WORK INSTRUCTIONS:
Set down exactly the lines below between the line holding "Viewport: 1219px width, 585px" and the line holding "1490x721 pixels.", inclusive; no other line belongs in the answer.

** Opening MATERIAL TO PROCESS block **

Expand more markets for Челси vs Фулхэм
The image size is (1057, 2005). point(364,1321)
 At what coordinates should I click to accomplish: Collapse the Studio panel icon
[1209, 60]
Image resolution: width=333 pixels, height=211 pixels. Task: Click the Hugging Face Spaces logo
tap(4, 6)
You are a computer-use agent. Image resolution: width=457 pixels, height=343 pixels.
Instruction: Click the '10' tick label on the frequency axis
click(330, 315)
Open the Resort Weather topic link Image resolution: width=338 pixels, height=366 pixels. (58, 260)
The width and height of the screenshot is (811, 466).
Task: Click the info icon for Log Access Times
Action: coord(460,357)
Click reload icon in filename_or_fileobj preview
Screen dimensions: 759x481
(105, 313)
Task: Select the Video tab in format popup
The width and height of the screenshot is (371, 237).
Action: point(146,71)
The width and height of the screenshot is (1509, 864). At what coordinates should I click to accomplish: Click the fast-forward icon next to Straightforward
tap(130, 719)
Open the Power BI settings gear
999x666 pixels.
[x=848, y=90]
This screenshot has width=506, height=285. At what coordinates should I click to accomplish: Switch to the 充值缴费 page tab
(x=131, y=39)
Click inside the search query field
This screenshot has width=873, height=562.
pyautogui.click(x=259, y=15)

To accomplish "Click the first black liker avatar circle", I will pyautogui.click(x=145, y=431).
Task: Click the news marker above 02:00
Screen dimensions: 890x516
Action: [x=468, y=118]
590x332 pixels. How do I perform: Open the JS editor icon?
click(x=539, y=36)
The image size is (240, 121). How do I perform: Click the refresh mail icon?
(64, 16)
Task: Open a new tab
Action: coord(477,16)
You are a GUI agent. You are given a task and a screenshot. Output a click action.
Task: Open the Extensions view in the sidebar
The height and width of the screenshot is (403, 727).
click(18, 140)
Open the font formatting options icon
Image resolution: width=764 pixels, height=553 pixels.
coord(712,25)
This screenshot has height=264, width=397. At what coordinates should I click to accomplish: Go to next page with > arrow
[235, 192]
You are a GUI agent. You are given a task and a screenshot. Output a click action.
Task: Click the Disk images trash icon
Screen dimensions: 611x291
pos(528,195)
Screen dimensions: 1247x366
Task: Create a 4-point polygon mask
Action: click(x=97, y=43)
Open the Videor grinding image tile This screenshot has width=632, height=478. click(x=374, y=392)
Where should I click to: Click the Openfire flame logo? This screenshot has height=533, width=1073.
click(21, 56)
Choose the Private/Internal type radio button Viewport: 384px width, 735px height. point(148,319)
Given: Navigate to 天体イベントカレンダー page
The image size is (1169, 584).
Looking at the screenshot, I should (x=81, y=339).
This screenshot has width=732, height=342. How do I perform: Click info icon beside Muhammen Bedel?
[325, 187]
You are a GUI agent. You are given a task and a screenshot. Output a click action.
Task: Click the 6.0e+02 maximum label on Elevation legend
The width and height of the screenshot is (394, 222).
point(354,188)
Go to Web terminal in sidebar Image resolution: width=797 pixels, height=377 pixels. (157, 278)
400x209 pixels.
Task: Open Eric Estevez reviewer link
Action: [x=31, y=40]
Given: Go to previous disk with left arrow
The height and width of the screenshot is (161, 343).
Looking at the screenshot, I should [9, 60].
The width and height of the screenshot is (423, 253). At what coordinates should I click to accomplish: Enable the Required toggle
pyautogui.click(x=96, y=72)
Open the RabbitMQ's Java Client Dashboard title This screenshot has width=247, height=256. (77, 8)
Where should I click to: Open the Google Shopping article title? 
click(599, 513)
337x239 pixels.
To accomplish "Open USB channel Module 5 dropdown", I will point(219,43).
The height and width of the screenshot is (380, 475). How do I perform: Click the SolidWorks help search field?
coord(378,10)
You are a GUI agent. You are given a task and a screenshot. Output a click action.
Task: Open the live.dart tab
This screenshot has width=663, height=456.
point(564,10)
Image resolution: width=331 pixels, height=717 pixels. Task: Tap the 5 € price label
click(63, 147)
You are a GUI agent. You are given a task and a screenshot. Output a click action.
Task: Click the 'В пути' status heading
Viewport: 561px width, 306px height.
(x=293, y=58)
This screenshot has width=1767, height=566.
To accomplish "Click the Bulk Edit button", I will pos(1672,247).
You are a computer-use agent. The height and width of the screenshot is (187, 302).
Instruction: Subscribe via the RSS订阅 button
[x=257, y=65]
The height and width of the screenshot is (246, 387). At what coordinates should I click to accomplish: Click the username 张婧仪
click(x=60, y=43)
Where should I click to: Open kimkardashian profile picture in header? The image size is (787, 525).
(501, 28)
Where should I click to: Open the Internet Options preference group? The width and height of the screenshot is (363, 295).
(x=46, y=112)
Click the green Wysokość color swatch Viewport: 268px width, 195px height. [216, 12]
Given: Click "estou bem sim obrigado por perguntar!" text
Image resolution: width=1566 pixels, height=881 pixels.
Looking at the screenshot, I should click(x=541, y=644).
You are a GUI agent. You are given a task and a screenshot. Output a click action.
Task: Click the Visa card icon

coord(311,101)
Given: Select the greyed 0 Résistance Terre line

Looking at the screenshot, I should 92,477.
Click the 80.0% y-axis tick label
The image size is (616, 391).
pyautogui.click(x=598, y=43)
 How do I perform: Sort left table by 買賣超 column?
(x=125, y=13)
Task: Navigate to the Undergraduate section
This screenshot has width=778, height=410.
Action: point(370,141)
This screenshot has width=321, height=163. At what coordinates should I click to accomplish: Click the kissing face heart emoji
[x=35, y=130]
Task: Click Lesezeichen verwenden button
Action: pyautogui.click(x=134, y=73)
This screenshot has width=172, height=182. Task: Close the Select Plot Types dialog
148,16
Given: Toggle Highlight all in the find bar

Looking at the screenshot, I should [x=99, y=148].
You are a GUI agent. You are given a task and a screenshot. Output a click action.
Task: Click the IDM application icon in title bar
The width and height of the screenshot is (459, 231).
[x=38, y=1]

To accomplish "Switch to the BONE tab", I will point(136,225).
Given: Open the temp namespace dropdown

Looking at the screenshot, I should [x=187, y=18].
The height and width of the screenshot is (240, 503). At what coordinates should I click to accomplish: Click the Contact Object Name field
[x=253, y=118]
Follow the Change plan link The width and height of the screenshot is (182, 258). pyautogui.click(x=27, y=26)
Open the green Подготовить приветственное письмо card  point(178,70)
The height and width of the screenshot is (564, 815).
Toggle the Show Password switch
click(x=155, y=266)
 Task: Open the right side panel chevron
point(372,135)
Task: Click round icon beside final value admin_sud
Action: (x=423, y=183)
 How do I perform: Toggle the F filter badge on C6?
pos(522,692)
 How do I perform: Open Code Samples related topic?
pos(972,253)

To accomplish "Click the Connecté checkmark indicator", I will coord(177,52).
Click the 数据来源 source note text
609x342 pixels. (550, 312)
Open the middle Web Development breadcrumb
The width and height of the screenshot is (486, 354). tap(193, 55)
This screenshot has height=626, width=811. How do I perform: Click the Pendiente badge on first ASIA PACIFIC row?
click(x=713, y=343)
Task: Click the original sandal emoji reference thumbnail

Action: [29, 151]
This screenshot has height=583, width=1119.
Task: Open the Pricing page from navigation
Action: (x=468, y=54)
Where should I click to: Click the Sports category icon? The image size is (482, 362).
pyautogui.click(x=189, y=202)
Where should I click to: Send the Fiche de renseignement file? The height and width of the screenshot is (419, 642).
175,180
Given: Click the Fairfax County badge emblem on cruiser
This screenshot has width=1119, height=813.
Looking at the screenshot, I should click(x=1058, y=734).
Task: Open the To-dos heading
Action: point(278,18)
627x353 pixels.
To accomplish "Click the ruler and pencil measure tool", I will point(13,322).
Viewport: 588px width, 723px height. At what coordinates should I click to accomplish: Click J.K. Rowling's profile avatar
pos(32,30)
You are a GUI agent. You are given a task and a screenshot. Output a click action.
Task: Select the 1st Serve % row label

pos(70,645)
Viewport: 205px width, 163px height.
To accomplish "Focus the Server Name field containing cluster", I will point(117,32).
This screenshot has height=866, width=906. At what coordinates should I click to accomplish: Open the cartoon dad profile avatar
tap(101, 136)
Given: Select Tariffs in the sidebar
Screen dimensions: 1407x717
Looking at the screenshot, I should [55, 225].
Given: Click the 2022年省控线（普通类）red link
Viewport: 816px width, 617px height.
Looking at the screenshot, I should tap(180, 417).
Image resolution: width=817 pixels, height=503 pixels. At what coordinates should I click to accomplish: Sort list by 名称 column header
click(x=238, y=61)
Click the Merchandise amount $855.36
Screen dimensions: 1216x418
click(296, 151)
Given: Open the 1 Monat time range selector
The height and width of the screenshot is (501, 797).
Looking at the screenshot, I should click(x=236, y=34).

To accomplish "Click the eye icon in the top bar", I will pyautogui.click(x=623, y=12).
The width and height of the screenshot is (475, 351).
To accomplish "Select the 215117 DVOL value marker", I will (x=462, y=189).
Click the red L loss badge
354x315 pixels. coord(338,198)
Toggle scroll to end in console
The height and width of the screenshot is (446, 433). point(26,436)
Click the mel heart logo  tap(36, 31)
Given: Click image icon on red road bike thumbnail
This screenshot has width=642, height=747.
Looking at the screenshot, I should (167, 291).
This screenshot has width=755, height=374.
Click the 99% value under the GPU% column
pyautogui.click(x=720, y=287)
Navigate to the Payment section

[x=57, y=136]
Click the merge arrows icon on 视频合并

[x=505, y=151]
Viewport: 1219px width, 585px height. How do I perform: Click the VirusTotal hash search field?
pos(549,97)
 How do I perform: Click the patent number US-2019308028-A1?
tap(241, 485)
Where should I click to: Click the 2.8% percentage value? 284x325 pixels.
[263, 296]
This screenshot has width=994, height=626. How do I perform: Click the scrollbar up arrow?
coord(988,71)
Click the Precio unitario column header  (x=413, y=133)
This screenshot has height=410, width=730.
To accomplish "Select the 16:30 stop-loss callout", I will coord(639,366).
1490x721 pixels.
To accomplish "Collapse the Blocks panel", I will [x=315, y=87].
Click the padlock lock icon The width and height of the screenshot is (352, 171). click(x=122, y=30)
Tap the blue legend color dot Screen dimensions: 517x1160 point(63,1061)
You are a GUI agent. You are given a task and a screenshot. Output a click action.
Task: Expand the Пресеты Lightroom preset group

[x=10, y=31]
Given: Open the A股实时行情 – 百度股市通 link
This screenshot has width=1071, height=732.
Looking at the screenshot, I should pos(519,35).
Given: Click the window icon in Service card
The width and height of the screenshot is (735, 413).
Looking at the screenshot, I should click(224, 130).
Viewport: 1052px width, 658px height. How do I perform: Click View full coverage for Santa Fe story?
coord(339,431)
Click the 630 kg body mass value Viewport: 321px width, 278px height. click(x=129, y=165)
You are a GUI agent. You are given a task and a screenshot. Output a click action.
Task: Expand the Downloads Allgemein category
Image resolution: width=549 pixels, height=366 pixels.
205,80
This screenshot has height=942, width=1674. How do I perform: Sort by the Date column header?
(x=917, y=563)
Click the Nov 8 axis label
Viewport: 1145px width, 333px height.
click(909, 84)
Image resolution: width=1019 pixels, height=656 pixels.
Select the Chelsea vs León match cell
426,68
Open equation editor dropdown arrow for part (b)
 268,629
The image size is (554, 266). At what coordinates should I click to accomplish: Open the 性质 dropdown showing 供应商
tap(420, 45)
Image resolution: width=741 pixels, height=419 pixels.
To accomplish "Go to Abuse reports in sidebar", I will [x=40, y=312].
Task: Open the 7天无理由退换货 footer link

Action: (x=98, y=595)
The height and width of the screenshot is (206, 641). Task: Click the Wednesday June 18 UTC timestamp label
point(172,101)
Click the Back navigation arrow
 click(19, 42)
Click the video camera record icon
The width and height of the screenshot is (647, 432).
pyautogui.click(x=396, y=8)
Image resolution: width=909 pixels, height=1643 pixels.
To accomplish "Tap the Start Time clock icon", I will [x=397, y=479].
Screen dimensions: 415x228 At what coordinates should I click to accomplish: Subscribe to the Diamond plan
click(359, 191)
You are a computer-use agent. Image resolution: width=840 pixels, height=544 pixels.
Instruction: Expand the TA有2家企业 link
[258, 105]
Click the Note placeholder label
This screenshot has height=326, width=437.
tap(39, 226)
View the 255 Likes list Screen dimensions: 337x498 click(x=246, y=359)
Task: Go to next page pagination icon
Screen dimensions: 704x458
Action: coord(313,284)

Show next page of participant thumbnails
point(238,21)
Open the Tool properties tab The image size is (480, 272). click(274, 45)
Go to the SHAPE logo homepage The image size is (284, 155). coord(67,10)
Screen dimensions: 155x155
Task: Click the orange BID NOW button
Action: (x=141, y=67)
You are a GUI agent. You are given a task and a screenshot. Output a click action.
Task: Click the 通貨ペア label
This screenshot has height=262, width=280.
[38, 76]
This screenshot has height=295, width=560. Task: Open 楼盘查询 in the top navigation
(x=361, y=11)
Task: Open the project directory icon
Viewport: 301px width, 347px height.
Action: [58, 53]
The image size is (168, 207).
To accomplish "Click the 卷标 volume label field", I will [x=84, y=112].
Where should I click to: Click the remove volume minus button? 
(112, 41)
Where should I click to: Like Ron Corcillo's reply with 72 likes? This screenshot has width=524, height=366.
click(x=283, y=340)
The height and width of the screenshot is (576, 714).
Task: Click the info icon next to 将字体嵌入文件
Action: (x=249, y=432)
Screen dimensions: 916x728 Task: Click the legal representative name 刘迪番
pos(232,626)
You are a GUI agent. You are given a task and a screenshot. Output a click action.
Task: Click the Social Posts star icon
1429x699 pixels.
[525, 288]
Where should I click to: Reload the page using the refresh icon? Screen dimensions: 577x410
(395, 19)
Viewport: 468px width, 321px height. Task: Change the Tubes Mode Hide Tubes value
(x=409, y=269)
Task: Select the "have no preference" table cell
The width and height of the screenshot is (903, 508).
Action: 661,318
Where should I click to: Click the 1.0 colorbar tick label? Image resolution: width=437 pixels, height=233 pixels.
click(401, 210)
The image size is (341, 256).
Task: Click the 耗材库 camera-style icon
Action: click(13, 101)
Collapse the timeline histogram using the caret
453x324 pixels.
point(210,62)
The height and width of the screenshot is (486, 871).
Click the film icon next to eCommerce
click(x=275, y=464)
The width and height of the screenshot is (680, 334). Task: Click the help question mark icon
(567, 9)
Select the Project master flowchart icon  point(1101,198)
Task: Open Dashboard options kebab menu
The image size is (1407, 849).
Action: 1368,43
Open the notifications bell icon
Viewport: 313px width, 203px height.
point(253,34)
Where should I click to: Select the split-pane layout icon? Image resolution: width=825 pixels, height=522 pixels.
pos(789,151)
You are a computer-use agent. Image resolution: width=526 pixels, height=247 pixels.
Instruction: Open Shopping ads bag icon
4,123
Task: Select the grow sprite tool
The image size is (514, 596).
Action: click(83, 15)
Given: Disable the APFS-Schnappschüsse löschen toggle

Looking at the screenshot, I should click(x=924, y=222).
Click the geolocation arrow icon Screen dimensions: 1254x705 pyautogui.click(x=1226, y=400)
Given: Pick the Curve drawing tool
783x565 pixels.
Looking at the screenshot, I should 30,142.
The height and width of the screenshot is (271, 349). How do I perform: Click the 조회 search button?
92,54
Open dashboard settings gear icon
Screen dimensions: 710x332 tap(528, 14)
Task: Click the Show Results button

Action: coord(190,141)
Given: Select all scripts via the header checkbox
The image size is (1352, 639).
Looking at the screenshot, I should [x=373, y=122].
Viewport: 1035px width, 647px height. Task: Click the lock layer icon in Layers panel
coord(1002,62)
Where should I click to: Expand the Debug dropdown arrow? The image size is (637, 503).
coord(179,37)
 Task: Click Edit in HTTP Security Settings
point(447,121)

** Closing MATERIAL TO PROCESS block **

SOLUTION TO THIS EXERCISE:
Viewport: 1219px width, 585px height. How do I perform: Click the VirusTotal hash search field?
pos(549,97)
 How do I perform: Click the patent number US-2019308028-A1?
tap(241, 485)
Where should I click to: Click the 2.8% percentage value? 284x325 pixels.
[263, 296]
This screenshot has width=994, height=626. How do I perform: Click the scrollbar up arrow?
coord(988,71)
Click the Precio unitario column header  (x=413, y=133)
This screenshot has height=410, width=730.
To accomplish "Select the 16:30 stop-loss callout", I will coord(639,366).
1490x721 pixels.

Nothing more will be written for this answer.